Hey Peep212, I didn't know it could show up like that. How strange. Hope your day is going well.

Wonder
Posts: 23
Joined: Sun Feb 21, 2010 1:48 pm
Location: South Carolina

Postby Wonder » Wed May 19, 2010 12:40 am

Hi Jeanne

I also have been depressive since I was very young - I think since maybe age two. I have had good times and bad. My husband hasn't really been my stabilizer, but he is very supportive and I can understand how lost you must feel now that your husband is ill and getting worse. I think you are very brave.

I take meds as they take the edge off the depression for me. Counseling has helped me but hasn't made the depression go away. So if it is suggested to you to take a med, they are better than they use to be and you may find one that will help.

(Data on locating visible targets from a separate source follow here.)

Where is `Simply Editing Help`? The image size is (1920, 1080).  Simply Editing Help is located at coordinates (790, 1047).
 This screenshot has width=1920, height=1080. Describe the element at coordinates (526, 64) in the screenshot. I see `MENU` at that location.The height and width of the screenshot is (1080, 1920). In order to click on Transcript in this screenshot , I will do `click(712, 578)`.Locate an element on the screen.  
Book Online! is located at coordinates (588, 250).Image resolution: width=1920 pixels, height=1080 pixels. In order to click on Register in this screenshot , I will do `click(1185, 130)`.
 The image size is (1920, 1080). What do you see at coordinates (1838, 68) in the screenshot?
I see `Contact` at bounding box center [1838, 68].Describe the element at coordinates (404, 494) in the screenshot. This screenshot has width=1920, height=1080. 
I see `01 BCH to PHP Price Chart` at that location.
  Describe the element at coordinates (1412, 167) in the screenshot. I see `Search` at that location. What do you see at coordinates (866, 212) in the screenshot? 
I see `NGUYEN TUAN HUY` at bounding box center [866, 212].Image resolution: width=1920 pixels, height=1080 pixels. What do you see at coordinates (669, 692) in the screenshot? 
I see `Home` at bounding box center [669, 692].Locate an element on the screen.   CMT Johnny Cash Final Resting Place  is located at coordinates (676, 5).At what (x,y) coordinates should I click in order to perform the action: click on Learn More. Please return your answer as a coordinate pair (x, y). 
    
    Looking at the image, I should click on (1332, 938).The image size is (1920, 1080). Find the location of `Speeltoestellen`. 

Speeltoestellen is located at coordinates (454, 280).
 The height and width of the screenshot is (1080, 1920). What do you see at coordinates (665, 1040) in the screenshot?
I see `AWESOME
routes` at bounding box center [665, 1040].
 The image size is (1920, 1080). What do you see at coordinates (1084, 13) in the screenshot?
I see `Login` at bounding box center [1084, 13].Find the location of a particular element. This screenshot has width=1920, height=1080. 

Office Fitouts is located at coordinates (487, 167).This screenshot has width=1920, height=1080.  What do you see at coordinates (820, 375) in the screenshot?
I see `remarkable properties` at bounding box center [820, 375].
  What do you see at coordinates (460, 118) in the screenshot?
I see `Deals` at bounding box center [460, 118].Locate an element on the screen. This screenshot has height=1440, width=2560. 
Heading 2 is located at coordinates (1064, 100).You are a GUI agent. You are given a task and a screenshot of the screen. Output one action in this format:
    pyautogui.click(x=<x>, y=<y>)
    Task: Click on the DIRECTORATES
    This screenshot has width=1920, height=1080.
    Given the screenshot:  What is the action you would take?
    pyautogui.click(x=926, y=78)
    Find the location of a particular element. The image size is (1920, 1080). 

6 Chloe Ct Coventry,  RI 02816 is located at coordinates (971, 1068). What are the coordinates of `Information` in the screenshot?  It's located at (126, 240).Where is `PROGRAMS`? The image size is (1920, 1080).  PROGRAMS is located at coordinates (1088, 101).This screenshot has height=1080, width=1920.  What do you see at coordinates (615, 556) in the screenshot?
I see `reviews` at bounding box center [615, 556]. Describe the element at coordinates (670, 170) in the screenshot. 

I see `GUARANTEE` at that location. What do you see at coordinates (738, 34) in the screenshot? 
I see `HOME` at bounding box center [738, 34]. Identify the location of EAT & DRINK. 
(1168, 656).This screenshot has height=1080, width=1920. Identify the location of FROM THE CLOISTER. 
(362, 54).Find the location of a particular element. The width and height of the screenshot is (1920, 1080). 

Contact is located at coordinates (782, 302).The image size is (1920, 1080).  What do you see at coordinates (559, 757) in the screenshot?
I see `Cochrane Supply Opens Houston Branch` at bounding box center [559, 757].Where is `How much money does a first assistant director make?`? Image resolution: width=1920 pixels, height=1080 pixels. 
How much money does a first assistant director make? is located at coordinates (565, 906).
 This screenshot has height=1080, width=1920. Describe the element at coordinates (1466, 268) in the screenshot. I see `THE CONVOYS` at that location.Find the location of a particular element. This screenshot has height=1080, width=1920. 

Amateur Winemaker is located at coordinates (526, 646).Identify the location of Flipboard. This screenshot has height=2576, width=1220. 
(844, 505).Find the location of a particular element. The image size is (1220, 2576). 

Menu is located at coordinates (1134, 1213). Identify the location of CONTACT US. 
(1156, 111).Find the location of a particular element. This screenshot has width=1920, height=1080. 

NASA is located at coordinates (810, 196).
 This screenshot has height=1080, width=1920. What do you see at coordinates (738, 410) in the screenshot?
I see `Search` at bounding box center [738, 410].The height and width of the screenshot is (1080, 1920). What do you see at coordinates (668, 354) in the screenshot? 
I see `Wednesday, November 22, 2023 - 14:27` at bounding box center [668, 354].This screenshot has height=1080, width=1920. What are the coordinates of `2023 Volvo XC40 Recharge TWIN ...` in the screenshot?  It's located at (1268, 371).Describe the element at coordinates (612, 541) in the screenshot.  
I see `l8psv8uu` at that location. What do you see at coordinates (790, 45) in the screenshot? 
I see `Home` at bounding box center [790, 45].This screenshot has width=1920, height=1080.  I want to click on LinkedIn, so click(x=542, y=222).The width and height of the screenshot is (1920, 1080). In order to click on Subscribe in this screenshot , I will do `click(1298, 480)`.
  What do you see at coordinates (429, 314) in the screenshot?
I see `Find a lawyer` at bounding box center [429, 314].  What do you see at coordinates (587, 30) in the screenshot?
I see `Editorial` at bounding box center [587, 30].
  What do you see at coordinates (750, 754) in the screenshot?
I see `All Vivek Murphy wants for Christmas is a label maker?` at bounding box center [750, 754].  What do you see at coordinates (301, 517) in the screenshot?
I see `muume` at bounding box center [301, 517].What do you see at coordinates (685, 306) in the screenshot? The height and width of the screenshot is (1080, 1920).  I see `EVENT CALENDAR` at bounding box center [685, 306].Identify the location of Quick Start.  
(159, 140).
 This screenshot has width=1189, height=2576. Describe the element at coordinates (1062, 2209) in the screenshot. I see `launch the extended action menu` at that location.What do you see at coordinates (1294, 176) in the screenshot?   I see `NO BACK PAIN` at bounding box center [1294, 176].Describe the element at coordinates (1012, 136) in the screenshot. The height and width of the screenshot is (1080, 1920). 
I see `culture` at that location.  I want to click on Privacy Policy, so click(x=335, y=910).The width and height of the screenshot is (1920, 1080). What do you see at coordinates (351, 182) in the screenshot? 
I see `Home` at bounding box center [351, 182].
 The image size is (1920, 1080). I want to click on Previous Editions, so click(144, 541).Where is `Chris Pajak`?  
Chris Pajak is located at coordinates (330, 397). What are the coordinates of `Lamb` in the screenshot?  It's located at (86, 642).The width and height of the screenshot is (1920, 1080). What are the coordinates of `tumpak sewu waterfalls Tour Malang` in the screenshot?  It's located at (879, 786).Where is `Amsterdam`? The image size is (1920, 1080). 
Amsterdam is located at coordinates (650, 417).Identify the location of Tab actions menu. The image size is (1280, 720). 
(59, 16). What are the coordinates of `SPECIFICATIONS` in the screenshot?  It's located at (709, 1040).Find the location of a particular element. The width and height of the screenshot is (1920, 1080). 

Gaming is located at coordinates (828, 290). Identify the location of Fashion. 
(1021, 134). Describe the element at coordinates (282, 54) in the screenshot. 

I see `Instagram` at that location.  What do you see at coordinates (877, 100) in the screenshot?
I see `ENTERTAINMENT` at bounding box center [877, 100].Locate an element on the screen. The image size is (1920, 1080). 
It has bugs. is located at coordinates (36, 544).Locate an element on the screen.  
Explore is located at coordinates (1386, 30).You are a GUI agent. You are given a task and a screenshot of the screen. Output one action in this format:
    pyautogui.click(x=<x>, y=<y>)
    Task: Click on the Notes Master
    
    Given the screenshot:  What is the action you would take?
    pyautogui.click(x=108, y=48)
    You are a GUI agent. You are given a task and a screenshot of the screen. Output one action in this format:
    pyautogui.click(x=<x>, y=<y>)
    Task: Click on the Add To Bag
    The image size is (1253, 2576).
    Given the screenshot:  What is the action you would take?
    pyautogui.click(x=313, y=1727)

Wishing you the best - hugs -

Wonder

Jeanne
Posts: 63
Joined: Sat May 15, 2010 12:48 pm
Location: MI

Postby Jeanne » Wed May 19, 2010 7:48 pm

Hi Wonder,

I don't feel brave. Thanks for the kind words though. Counseling was the same for me. it helped but it didn't take the depression away. It was a temperary fix. The last time, I quit because of financial reasons. it can get quite expensive very fast.

It was nice to meet you. Hope you are doing well today.